Well, after a week of blood, sweat and tears, I finally tracked down the
    memory leak that's been slowly chipping away at my sanity for the past
    year.

    It's a pretty severe leak that affects the Python SWIG bindings: once
    allocated, an svn_merge_range_t object can never be freed.  This is
    due to a missing Py_DECREF call in swigutil_py.c's convert_rangelist
    method.

    The range lists can be huge, too, which makes this quite a nasty leak.
    I was seeing up to 750KB of RSS being eaten up on each invocation of
    svn_mergeinfo_parse() against non-trivial, real-world svn:mergeinfo
    data (such as that on /subversion/trunk, for example).
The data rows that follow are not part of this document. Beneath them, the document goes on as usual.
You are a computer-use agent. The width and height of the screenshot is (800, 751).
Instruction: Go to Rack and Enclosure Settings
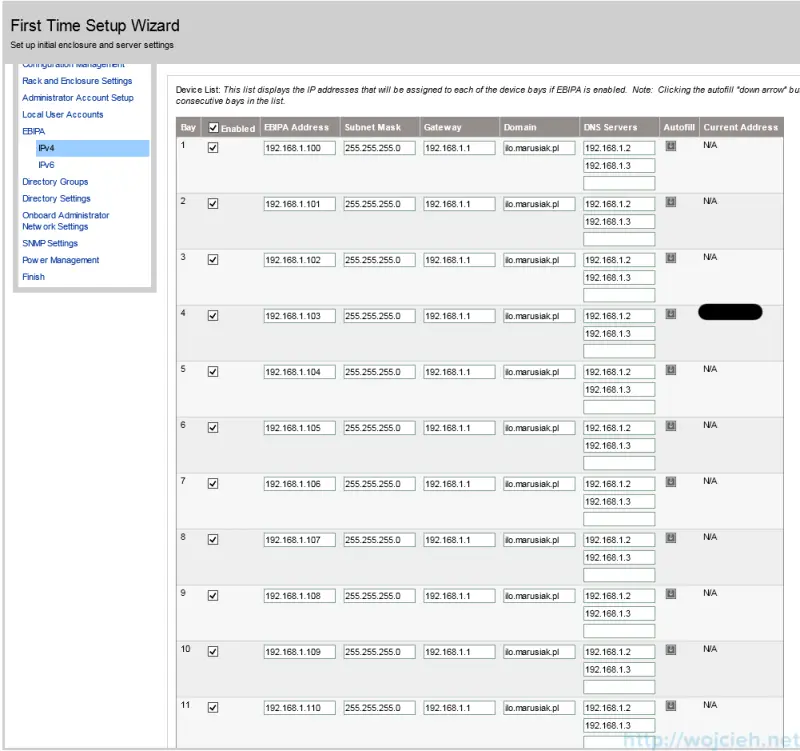[77, 81]
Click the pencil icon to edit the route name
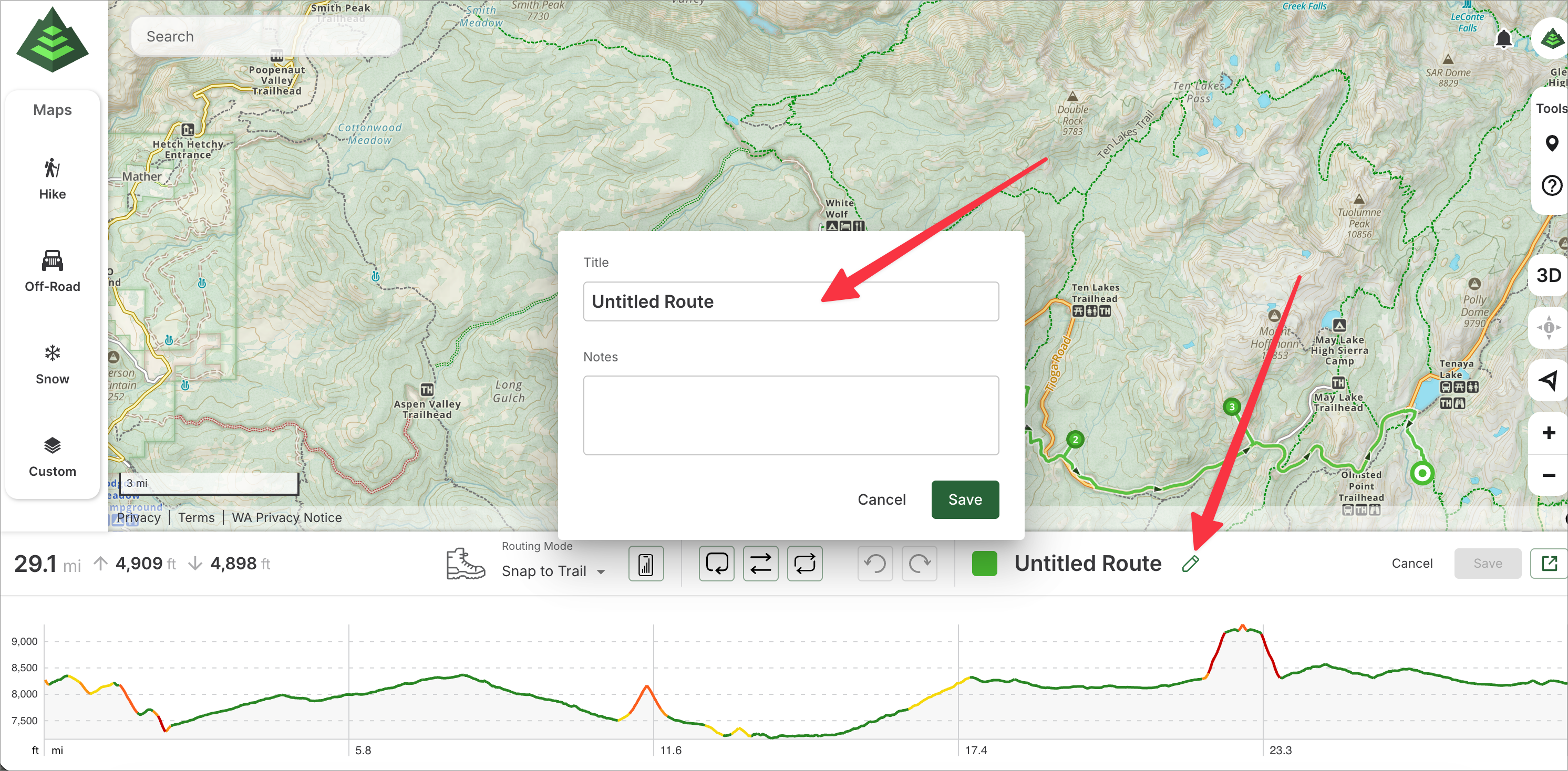1568x771 pixels. point(1190,564)
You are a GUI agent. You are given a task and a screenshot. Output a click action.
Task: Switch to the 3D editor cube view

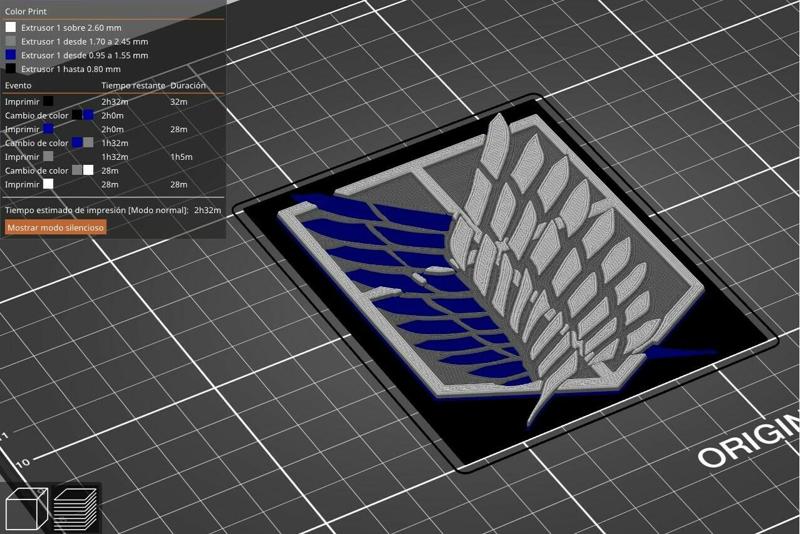point(26,510)
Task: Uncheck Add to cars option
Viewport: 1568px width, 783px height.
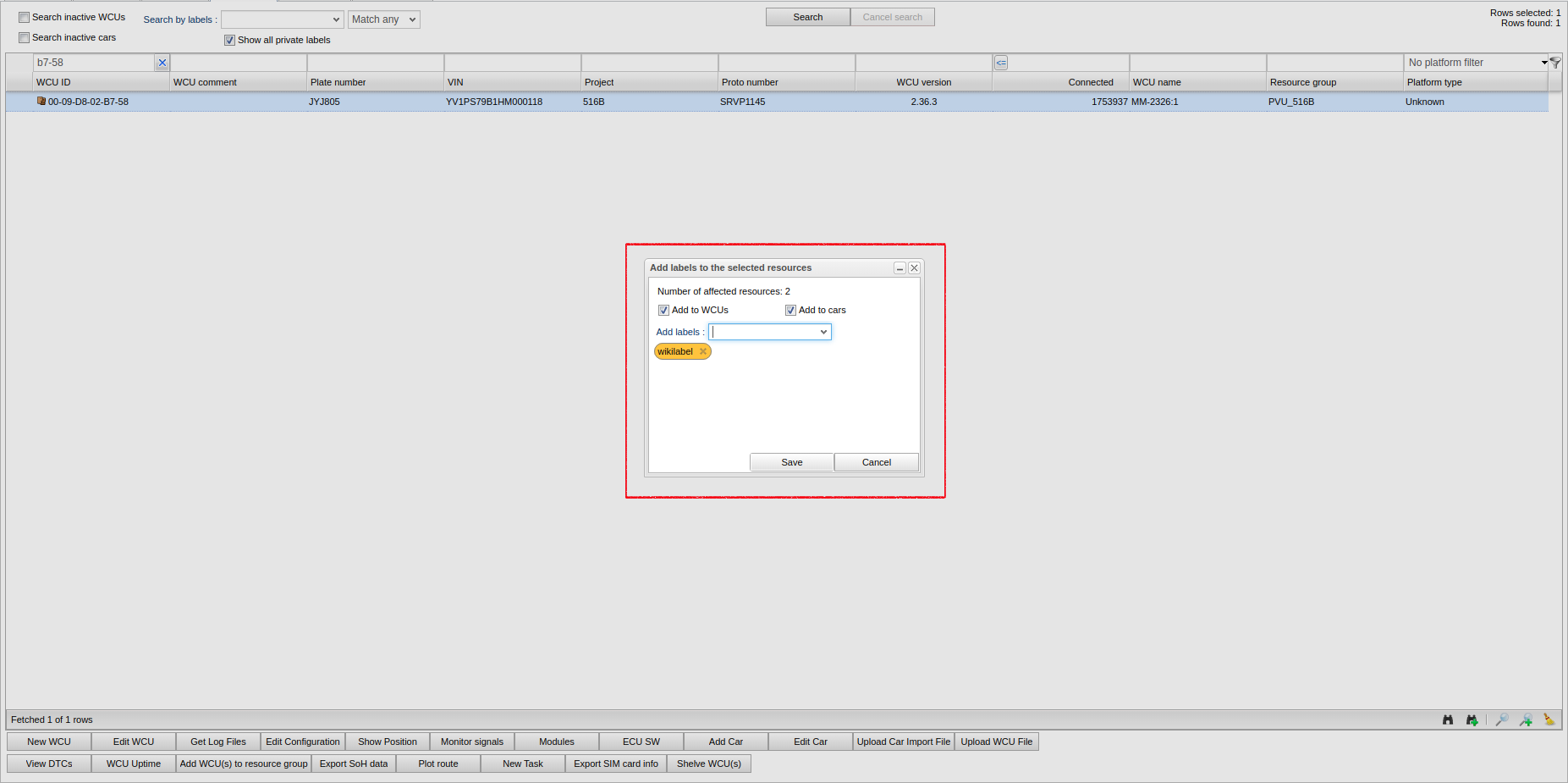Action: point(790,310)
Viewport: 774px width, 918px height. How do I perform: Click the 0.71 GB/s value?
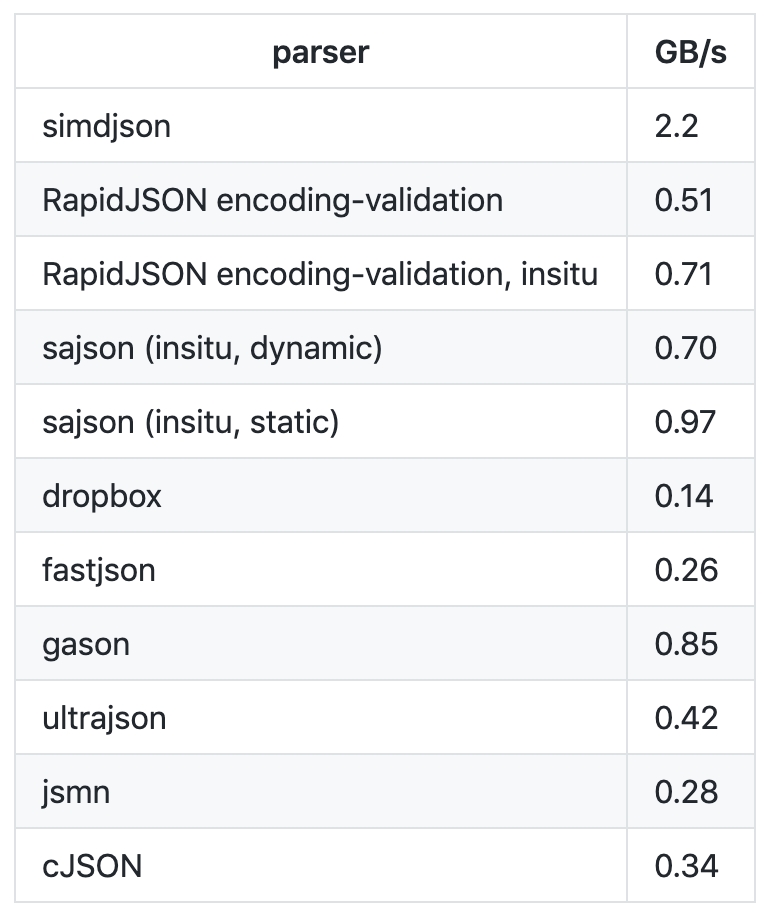coord(684,274)
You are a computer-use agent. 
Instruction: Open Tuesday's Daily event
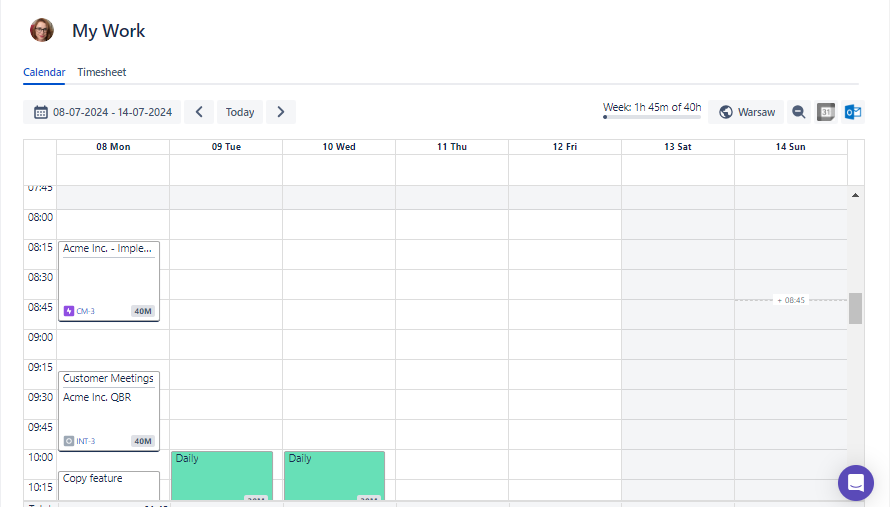point(221,475)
    Any of the mergeinfo methods that return a range list (which almost all
    do) are affected.  I haven't looked at the Perl or Ruby bindings in any
    capacity.

    Patch against trunk attached.

    Regards,

        Trent.

[[

Fix a memory leak in convert_rangelist by *always* Py_DECREF'ing the object
returned by convert_to_swigtype (a SWIG wrapper around svn_merge_range_t)
once we've established it's not NULL.

This is required because PyList_Append takes ownership of references passed
in (i.e. calls Py_INCREF).  Prior to this fix, the reference counts of any
svn_merge_range_t objects would always be off-by-one, preventing them from
ever being garbage collected, having dire effects on the memory usage of
long-running programs calling svn_mergeinfo_parse() on real-world data.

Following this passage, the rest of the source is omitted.